Essa visão promove uma atitude de serviço e responsabilidade no uso dos recursos pessoais. A caridade é, portanto, continuidade da manifestação do amor de Deus.
A filantropia, portanto, não é vista apenas como uma ação humanitária, mas como um reflexo do caráter divino e uma resposta ao amor recebido de Deus. Isso confere à prática filantrópica uma dimensão espiritual e transcendente. E aqui vale observar que, não consideramos a riqueza ou as habilidades apenas como uma virtude recebida pronta.
Ao contrário, cada ser recebe um potencial que deve ser desenvolvido com trabalho, estudo, dedicação, resiliência e esforço. Muitas conquistas humanas, pessoais e coletivas, são frutos de oportunidades e “potenciais” que puderam florescer em circunstâncias favoráveis.
Pode haver sim, questionamento da falta de equidade em termos de oportunidades dentro da nossa sociedade tão desigual ainda, para que os verdadeiros talentos possam se sobressair e serem contemplados plenamente.
Os que nascem em ambientes mais propícios, dentro de famílias mais organizadas, ou com maior acesso à educação e segurança social, têm mais chances de galgarem o pódio, como já é de praxe.
É inevitável esse questionamento, além de complexo, já que o amor de Deus é igualmente pleno para todos. No entanto, podemos ter duas chaves de entendimento.
- Primeiro: é que Deus é soberano e justo em todas as suas ações, e que não temos o conhecimento dos desafios de cada um e da providência Divina. Em Lc 12, 48 está claro que: “Aquele a quem muito foi dado, muito lhe será exigido; e àquele a quem muito se confia, muito mais lhe pedirão” Então, na sabedoria de Deus, há uma régua de maior exigência, para alguns, a quem muito foi confiado, e que serão cobrados pelo bom uso destes dons.
- Um segundo ponto, de acordo com São Tomás de Aquino, a distribuição de diferentes dotes entre às pessoas, é parte do plano divino e já tem um propósito específico. Ele aborda essa questão em sua obra Suma Teológica, onde desenvolve alguns pontos importantes, como a Origem Divina dos Dons, um propósito comunitário, uma visão de diversidade e complementaridade.
Voltando à história do filme de Wes Anderson, baseado no conto do escritor inglês Roald Dahl, temos a narrativa que conta história de Henry Sugar, interpretado por Benedict Cumberbatch, um homem rico e egoísta que vive para o jogo de cassinos.
Há combinação de elementos de fantasia e da comédia, explorando temas como ganância, auto descoberta e a moralidade do uso de habilidades extraordinárias e dons que recebemos ou desenvolvemos na vida e do sentido que se dá à riqueza conquistada.

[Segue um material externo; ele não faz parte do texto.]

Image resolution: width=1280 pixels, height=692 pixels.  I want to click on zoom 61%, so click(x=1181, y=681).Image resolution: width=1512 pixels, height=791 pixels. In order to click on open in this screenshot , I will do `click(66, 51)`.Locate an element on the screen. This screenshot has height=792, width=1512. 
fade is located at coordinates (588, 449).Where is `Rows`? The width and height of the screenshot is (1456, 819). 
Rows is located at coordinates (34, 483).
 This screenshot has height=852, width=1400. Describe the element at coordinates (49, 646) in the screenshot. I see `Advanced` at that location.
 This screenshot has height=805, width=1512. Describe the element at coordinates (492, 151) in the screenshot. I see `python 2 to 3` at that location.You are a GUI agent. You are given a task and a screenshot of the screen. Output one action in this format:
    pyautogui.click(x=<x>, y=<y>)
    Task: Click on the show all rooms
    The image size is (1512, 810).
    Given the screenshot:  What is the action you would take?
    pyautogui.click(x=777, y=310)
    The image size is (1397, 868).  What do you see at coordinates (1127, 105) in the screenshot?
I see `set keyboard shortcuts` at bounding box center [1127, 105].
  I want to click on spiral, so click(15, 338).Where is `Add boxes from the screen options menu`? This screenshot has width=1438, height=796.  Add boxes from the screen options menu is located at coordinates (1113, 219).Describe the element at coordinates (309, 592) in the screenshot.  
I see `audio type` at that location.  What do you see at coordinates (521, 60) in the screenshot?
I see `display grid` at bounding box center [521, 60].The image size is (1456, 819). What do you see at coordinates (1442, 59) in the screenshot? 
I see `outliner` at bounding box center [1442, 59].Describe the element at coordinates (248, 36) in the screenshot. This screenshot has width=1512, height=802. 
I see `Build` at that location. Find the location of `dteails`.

O espectador é levado a conhecer não apenas a jornada de Henry, mas também a história de Imdad Khan (Ben Kingsley), que revela o processo pelo qual adquiriu suas habilidades de ver sem precisar dos olhos. O filme é marcado por diálogos rápidos e uma estética teatral vibrante, típica do estilo visual distintivo de Anderson.
O principal tema discutido é o uso responsável das habilidades e talentos. Embora Henry, inicialmente use sua nova habilidade para ganhar dinheiro fácil, ele logo percebe que essa busca por riqueza material não traz a verdadeira satisfação.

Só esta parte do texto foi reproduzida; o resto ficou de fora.